Start of Block

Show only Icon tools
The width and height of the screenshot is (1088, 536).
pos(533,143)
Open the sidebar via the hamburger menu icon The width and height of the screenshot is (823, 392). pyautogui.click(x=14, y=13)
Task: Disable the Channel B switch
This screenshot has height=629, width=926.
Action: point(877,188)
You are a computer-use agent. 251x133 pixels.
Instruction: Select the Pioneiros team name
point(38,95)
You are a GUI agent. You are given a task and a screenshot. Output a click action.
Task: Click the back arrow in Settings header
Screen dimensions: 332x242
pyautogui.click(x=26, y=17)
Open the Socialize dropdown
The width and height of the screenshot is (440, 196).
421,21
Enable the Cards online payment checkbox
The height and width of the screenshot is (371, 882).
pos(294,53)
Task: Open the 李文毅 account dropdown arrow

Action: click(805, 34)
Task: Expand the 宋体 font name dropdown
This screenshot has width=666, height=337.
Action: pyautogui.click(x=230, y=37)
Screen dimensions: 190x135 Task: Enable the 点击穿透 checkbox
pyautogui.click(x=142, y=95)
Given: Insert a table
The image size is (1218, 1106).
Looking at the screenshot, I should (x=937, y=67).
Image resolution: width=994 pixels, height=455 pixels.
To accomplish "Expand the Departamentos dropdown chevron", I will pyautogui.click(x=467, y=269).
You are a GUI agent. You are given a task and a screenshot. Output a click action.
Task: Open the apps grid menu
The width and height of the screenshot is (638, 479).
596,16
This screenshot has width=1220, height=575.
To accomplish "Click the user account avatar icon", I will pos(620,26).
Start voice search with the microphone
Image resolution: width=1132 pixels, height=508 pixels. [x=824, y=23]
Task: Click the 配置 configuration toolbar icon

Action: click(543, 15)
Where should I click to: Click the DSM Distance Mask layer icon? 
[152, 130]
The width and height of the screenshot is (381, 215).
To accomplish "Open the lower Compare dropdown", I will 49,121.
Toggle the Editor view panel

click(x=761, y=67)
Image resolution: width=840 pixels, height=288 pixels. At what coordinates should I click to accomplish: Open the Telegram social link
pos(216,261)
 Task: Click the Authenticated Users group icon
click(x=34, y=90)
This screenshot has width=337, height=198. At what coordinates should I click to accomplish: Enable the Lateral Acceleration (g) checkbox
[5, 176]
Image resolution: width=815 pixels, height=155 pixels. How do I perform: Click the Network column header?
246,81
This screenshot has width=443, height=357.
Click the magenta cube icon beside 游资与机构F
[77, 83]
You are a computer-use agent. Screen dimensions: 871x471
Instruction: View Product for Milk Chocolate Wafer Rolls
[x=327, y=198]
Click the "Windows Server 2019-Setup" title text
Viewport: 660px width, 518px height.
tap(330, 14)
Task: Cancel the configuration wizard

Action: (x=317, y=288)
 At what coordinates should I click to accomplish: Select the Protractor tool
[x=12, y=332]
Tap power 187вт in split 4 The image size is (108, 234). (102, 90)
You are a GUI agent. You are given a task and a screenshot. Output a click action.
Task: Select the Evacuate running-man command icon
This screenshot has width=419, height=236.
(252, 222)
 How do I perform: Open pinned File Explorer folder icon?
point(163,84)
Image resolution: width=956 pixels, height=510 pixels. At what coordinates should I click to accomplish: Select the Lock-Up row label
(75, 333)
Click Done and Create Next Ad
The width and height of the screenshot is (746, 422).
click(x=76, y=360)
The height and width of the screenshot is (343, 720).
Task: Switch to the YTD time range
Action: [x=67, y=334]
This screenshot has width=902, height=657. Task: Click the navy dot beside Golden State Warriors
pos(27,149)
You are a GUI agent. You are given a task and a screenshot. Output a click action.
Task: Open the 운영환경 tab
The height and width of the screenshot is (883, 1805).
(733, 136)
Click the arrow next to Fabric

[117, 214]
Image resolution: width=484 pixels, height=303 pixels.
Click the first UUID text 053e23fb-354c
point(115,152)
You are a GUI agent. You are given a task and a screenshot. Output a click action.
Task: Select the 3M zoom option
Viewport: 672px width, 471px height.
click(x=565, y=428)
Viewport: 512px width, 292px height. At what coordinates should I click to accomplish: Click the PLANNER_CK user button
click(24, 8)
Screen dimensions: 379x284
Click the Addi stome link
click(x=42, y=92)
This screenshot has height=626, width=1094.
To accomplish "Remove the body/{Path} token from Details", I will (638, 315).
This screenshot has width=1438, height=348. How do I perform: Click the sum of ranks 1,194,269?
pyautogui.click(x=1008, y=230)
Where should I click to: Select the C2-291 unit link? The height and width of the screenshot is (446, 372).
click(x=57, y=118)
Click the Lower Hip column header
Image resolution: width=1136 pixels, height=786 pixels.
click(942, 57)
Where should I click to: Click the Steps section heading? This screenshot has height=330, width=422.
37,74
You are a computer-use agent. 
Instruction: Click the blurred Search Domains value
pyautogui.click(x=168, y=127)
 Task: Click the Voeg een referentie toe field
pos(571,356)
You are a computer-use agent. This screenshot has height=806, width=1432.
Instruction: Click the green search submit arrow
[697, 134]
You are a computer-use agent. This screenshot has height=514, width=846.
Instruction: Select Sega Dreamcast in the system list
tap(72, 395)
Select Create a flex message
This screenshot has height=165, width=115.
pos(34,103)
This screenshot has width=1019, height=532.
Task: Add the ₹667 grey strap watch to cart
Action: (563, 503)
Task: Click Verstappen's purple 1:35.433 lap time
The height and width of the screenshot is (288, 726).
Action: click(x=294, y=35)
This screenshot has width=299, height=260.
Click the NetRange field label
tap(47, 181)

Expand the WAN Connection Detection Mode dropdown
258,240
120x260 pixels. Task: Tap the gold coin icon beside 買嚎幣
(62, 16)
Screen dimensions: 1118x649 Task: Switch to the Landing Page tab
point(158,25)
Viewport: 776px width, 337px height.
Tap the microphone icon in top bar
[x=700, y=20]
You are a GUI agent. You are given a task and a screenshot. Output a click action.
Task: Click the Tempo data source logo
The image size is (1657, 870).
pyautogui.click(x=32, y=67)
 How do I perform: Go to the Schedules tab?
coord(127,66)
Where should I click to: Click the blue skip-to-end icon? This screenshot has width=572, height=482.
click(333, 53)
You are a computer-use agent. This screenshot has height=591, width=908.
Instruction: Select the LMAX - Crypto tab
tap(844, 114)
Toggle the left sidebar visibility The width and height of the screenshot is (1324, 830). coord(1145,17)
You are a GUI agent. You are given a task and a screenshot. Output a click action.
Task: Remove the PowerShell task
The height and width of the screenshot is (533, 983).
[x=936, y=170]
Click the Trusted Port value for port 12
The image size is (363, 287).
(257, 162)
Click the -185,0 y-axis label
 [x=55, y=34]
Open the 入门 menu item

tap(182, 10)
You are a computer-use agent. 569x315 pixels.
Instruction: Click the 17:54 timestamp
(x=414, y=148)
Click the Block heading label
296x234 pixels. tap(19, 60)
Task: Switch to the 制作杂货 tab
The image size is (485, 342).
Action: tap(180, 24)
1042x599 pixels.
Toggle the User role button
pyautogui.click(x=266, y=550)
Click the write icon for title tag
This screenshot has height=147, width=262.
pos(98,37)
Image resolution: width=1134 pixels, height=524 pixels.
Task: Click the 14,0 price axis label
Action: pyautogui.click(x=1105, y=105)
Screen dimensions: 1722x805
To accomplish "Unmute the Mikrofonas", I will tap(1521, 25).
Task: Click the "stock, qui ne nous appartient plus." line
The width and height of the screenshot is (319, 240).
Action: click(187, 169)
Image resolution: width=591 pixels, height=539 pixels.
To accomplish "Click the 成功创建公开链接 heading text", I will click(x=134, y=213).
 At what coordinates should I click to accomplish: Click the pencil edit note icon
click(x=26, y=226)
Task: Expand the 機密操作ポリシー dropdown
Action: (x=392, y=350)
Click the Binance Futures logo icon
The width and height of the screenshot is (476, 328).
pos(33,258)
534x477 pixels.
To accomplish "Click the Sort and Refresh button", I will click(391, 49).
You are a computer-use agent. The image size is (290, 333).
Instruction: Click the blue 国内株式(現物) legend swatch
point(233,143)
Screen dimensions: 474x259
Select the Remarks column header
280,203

End of Block

## Task description:
Start with the first line. Please copy exactly each line of the listing through the one with "Task: Disable the Channel B switch", including it.

## Result of this exercise:
Show only Icon tools
The width and height of the screenshot is (1088, 536).
pos(533,143)
Open the sidebar via the hamburger menu icon The width and height of the screenshot is (823, 392). pyautogui.click(x=14, y=13)
Task: Disable the Channel B switch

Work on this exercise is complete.